Le système éducatif tchadien est chroniquement affaibli par des décennies de sous-investissement et de crises. Les grèves répétitives et prolongées des enseignants sont devenues le symptôme le plus visible et le plus destructeur de cette fragilité, entraînant des conséquences dramatiques sur l’avenir de la jeunesse tchadienne.
Les mouvements de grève des syndicats d’enseignants comme le Syndicat des Enseignants du Tchad (SET) ou le Syndicat National des Enseignants et Chercheurs du Supérieur (SYNECS) ne sont pas des événements isolés, mais l’expression d’un profond malaise social et professionnel.

La principale source de conflit reste l’amélioration des conditions de vie et de travail. Les enseignants réclament régulièrement le paiement des primes et indemnités gelées ou impayées, parfois depuis plusieurs années (notamment depuis les restrictions budgétaires qui ont suivi la chute des prix du pétrole en 2016). Ils requièrent l’apurement des arriérés de salaires ou la régularisation de la situation de nombreux enseignants contractuels ou communautaires, dont le salaire est souvent tardif, voire suspendu et exigent l’intégration de leurs revendications dans la Loi de Finances annuelle, ce qui est souvent rejeté, alimentant un sentiment de « mauvaise foi » du gouvernement.
Au-delà des aspects financiers, les syndicats dénoncent un manque de volonté politique et la légèreté des autorités face à l’urgence éducative. Ils estiment que la crise actuelle est en partie due à la mal-gouvernance généralisée et à la priorisation d’autres secteurs budgétaires au détriment de l’éducation.
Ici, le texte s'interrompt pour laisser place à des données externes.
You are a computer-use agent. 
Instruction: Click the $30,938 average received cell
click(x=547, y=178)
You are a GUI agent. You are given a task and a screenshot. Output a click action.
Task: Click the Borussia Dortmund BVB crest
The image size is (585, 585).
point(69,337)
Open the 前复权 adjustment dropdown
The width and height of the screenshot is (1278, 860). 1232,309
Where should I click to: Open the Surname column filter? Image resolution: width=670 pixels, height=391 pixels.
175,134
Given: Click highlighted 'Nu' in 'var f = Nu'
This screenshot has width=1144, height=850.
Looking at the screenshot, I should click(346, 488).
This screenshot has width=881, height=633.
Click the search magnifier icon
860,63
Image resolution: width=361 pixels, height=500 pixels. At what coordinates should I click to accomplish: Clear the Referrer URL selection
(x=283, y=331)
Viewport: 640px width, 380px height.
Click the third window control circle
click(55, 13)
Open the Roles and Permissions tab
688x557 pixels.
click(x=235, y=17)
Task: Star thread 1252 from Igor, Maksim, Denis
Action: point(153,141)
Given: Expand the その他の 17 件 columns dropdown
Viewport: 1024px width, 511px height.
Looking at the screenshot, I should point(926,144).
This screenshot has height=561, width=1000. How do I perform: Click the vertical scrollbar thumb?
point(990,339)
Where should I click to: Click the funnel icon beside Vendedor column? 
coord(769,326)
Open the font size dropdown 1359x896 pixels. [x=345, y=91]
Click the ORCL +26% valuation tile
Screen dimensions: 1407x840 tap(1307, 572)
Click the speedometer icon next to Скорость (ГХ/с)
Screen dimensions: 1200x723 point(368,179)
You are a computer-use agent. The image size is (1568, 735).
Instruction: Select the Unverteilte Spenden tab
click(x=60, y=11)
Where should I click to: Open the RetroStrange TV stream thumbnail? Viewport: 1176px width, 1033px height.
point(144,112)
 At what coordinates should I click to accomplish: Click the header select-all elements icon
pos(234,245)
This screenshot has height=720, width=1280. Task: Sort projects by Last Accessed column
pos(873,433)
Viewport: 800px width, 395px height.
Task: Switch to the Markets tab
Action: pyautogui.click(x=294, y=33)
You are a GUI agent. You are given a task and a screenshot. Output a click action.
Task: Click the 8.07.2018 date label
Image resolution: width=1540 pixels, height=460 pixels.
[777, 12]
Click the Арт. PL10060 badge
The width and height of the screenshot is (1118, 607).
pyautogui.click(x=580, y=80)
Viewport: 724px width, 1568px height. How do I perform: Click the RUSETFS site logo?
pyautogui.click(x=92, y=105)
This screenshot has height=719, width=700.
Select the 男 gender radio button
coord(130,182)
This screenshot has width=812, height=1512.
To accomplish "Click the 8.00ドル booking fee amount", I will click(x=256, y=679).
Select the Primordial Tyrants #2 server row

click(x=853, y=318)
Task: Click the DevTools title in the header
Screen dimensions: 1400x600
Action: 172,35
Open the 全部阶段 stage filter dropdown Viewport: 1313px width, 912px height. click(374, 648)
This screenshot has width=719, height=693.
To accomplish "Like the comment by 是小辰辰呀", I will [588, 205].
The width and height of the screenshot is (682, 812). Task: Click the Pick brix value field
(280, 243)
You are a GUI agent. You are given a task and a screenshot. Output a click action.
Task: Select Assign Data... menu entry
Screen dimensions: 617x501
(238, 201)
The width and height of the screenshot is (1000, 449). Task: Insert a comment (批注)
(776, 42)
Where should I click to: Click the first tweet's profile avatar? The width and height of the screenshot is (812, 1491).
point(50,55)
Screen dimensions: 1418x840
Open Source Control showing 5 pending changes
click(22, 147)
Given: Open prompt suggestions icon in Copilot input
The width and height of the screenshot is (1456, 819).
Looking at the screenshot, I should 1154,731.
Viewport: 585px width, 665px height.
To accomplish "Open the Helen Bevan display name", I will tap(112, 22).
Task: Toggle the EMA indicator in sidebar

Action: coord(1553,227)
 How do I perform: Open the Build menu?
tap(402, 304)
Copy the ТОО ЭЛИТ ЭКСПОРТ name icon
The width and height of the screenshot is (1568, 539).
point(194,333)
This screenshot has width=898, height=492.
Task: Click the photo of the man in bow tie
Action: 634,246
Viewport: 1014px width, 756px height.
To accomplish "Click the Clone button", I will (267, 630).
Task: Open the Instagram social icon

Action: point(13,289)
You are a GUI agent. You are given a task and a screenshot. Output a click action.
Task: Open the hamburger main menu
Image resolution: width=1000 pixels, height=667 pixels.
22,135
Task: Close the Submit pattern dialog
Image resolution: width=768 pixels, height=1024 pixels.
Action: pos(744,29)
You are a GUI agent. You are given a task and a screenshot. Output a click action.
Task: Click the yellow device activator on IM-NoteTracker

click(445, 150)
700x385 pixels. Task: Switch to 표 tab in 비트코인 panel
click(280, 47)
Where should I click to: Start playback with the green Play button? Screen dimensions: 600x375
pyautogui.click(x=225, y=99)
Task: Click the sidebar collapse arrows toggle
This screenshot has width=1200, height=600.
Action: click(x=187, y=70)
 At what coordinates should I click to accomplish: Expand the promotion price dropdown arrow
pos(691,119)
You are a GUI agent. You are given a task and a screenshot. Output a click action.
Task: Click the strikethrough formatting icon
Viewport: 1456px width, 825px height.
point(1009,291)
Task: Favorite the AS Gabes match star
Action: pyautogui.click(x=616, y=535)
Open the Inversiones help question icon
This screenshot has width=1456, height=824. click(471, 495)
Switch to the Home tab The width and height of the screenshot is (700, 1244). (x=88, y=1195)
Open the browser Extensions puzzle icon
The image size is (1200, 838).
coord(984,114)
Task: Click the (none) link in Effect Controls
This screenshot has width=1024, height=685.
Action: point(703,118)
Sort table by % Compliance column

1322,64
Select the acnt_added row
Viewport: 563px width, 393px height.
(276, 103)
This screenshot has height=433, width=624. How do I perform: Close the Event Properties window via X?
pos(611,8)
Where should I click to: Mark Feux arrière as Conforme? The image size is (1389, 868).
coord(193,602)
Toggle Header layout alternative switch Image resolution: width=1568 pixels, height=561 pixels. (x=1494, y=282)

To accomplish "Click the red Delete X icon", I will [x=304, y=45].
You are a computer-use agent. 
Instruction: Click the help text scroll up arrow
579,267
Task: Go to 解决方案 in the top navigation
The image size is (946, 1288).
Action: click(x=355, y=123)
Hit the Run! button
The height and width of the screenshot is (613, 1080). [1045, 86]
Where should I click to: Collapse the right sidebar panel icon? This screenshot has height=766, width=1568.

Même en période normale, le système éducatif tchadien cumule les obstacles, rendant l’impact des grèves d’autant plus lourd. Un manque criant de salles de classe, de tables-bancs et de matériel pédagogique. De nombreuses écoles sont en très mauvais état, voire improvisées. Le drame de l’effondrement de l’école primaire à Pala est encore dans les mémoires.
L’offre de formation est faible et le pays fait face à un déficit d’enseignants qualifiés, en particulier dans les zones rurales. Beaucoup d’écoles dépendent des maîtres communautaires (MC) moins formés et dont la situation salariale est très précaire. L’absence généralisée de manuels scolaires pénalise gravement les apprentissages.
Les grèves à répétition ne sont pas seulement un problème social ; elles sont un frein direct et massif au développement humain du Tchad. Chaque débrayage, qu’il soit d’avertissement ou illimité (plusieurs semaines, voire des mois), entraîne une perte d’apprentissage significative. Le volume horaire annuel n’est pas respecté, ce qui impacte la couverture des programmes. Cette instabilité contribue à faire grimper le taux d’échec scolaire et le risque d’abandon chez les élèves, qui se retrouvent désengagés et pénalisés.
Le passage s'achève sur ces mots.